- **About this task**
Return, without anything added, the lines from the one containing "The image size" through the end of the entries below, exactly as written.

(Source data)
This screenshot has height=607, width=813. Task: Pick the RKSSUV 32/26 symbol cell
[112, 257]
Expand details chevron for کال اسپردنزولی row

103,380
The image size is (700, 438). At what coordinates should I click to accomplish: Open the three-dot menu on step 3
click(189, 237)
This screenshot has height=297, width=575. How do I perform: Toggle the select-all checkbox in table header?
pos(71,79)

- **Task output**
The image size is (700, 438). At what coordinates should I click to accomplish: Open the three-dot menu on step 3
click(189, 237)
This screenshot has height=297, width=575. How do I perform: Toggle the select-all checkbox in table header?
pos(71,79)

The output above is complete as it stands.